* _TASK ITEM_: Your answer must match the records word for word and contain no pictures.

* _SUPPLIED DATA_:
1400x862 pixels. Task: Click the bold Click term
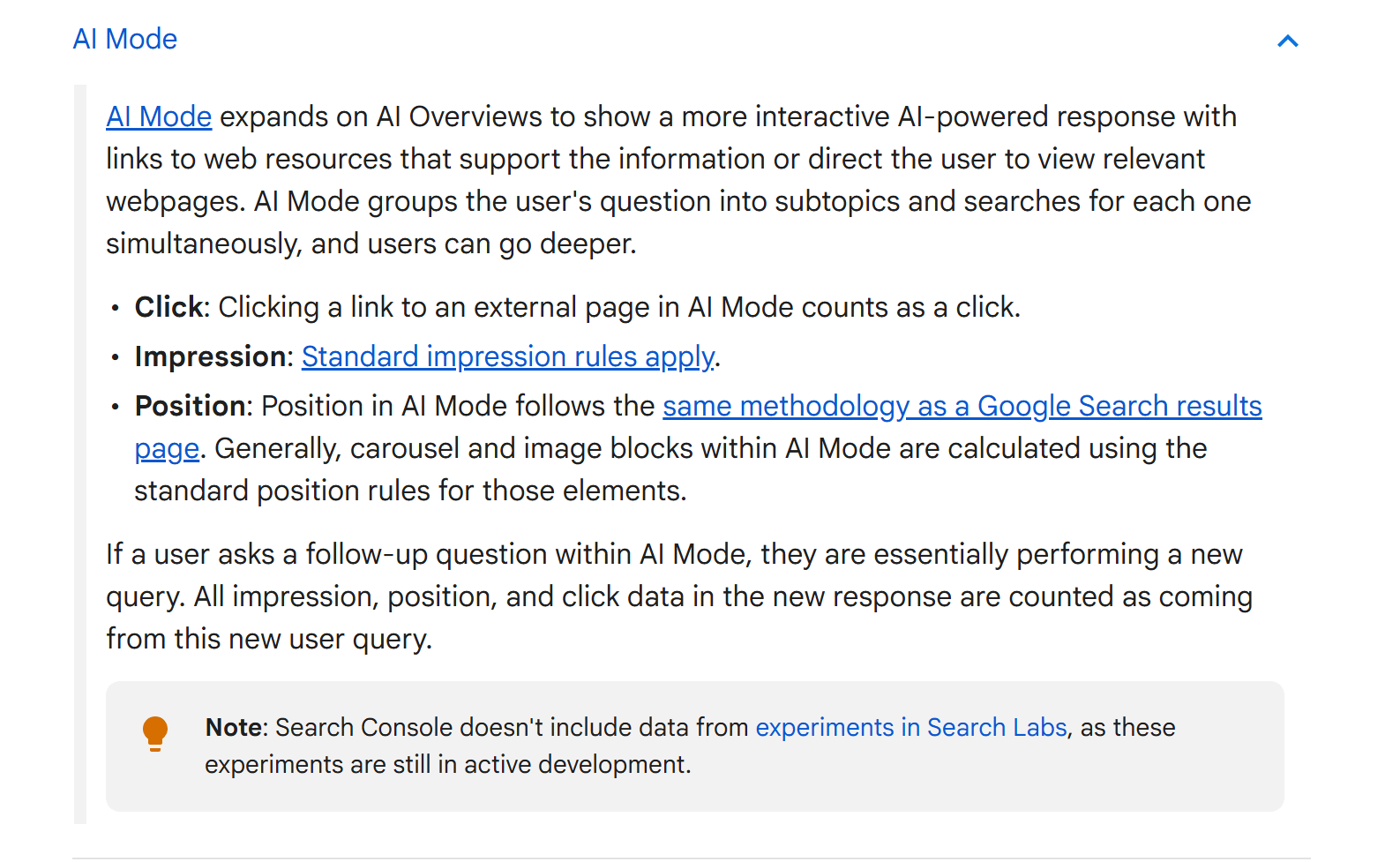(168, 307)
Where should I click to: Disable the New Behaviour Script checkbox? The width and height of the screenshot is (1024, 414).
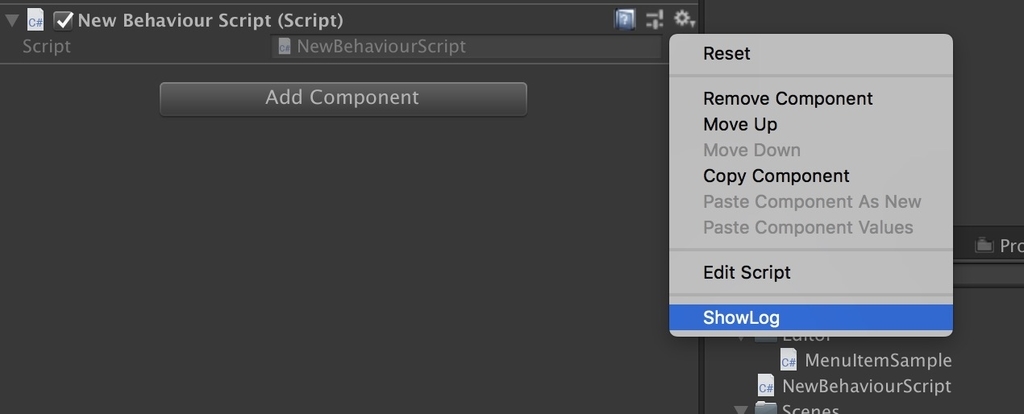coord(63,21)
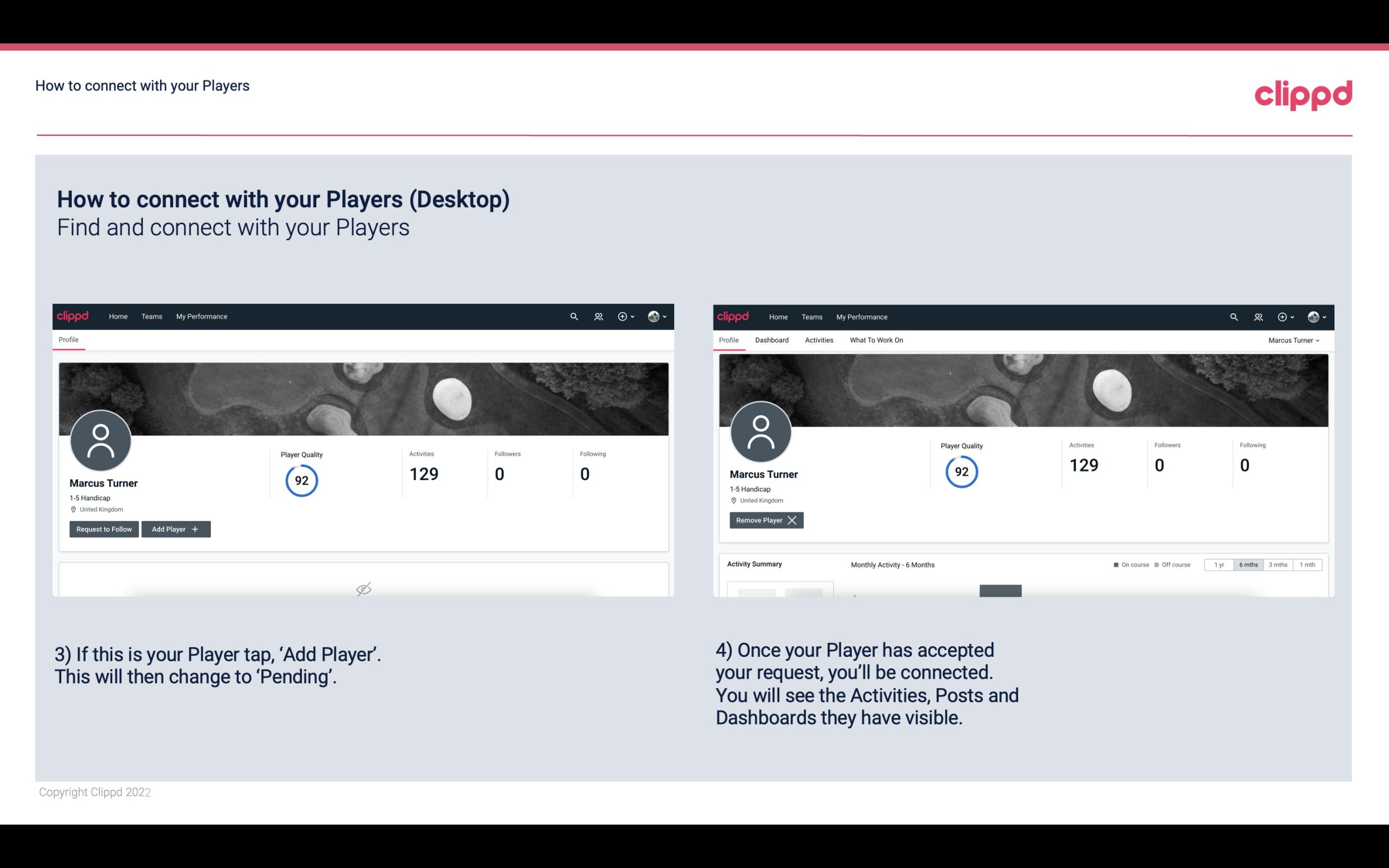Click the 'Remove Player' button right screen
The width and height of the screenshot is (1389, 868).
[765, 520]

* _ANSWER SPACE_:
1400x862 pixels. Task: Click the bold Click term
(168, 307)
Where should I click to: Disable the New Behaviour Script checkbox? The width and height of the screenshot is (1024, 414).
coord(63,21)
Click the 'Remove Player' button right screen
The width and height of the screenshot is (1389, 868).
[765, 520]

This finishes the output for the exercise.